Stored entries
____
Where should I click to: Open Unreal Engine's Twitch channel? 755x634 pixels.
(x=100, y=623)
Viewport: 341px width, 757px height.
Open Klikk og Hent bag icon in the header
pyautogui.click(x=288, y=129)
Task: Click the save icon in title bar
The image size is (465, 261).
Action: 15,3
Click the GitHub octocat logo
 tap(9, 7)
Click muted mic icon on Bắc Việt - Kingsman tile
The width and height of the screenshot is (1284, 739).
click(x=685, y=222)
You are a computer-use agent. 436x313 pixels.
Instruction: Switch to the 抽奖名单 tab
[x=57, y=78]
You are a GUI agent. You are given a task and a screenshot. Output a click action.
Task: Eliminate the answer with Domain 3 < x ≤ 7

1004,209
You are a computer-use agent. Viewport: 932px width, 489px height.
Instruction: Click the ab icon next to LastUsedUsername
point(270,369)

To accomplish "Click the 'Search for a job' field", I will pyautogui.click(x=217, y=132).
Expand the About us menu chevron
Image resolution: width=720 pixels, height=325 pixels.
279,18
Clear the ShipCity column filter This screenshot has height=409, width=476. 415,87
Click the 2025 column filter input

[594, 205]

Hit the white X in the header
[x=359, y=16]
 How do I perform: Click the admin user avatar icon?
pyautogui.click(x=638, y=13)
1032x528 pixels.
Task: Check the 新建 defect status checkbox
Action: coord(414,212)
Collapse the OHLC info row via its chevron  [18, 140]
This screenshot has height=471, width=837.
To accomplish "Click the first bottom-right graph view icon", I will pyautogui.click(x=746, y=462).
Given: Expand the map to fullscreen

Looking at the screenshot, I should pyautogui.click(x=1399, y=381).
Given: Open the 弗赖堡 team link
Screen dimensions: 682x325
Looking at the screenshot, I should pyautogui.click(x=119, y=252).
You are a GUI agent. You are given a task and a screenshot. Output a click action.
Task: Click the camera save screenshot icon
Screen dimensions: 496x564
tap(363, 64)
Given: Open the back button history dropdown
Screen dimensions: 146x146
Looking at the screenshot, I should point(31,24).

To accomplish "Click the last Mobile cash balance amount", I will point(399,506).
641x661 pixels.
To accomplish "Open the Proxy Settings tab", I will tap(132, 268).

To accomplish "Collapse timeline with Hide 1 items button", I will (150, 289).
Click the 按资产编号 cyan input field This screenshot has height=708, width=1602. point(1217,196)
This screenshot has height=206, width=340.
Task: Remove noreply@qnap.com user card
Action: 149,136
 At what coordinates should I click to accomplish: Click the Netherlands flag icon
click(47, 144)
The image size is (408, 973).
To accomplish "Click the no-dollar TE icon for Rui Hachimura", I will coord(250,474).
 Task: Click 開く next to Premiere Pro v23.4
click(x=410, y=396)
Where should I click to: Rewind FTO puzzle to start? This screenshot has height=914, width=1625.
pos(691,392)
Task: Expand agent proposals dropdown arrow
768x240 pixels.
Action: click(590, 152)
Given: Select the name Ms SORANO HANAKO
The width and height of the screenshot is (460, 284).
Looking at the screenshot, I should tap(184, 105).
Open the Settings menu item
____
What is expected →
Reproduce every one of the lines above verbatim, keeping their order.

Completed exercise →
Where should I click to: Open Unreal Engine's Twitch channel? 755x634 pixels.
(x=100, y=623)
Viewport: 341px width, 757px height.
Open Klikk og Hent bag icon in the header
pyautogui.click(x=288, y=129)
Task: Click the save icon in title bar
The image size is (465, 261).
Action: 15,3
Click the GitHub octocat logo
 tap(9, 7)
Click muted mic icon on Bắc Việt - Kingsman tile
The width and height of the screenshot is (1284, 739).
click(x=685, y=222)
You are a computer-use agent. 436x313 pixels.
Instruction: Switch to the 抽奖名单 tab
[x=57, y=78]
You are a GUI agent. You are given a task and a screenshot. Output a click action.
Task: Eliminate the answer with Domain 3 < x ≤ 7

1004,209
You are a computer-use agent. Viewport: 932px width, 489px height.
Instruction: Click the ab icon next to LastUsedUsername
point(270,369)

To accomplish "Click the 'Search for a job' field", I will pyautogui.click(x=217, y=132).
Expand the About us menu chevron
Image resolution: width=720 pixels, height=325 pixels.
279,18
Clear the ShipCity column filter This screenshot has height=409, width=476. 415,87
Click the 2025 column filter input

[594, 205]

Hit the white X in the header
[x=359, y=16]
 How do I perform: Click the admin user avatar icon?
pyautogui.click(x=638, y=13)
1032x528 pixels.
Task: Check the 新建 defect status checkbox
Action: coord(414,212)
Collapse the OHLC info row via its chevron  [18, 140]
This screenshot has height=471, width=837.
To accomplish "Click the first bottom-right graph view icon", I will pyautogui.click(x=746, y=462).
Given: Expand the map to fullscreen

Looking at the screenshot, I should pyautogui.click(x=1399, y=381).
Given: Open the 弗赖堡 team link
Screen dimensions: 682x325
Looking at the screenshot, I should pyautogui.click(x=119, y=252).
You are a GUI agent. You are given a task and a screenshot. Output a click action.
Task: Click the camera save screenshot icon
Screen dimensions: 496x564
tap(363, 64)
Given: Open the back button history dropdown
Screen dimensions: 146x146
Looking at the screenshot, I should point(31,24).

To accomplish "Click the last Mobile cash balance amount", I will point(399,506).
641x661 pixels.
To accomplish "Open the Proxy Settings tab", I will tap(132, 268).

To accomplish "Collapse timeline with Hide 1 items button", I will (150, 289).
Click the 按资产编号 cyan input field This screenshot has height=708, width=1602. point(1217,196)
This screenshot has height=206, width=340.
Task: Remove noreply@qnap.com user card
Action: 149,136
 At what coordinates should I click to accomplish: Click the Netherlands flag icon
click(47, 144)
The image size is (408, 973).
To accomplish "Click the no-dollar TE icon for Rui Hachimura", I will coord(250,474).
 Task: Click 開く next to Premiere Pro v23.4
click(x=410, y=396)
Where should I click to: Rewind FTO puzzle to start? This screenshot has height=914, width=1625.
pos(691,392)
Task: Expand agent proposals dropdown arrow
768x240 pixels.
Action: click(590, 152)
Given: Select the name Ms SORANO HANAKO
The width and height of the screenshot is (460, 284).
Looking at the screenshot, I should tap(184, 105).
Open the Settings menu item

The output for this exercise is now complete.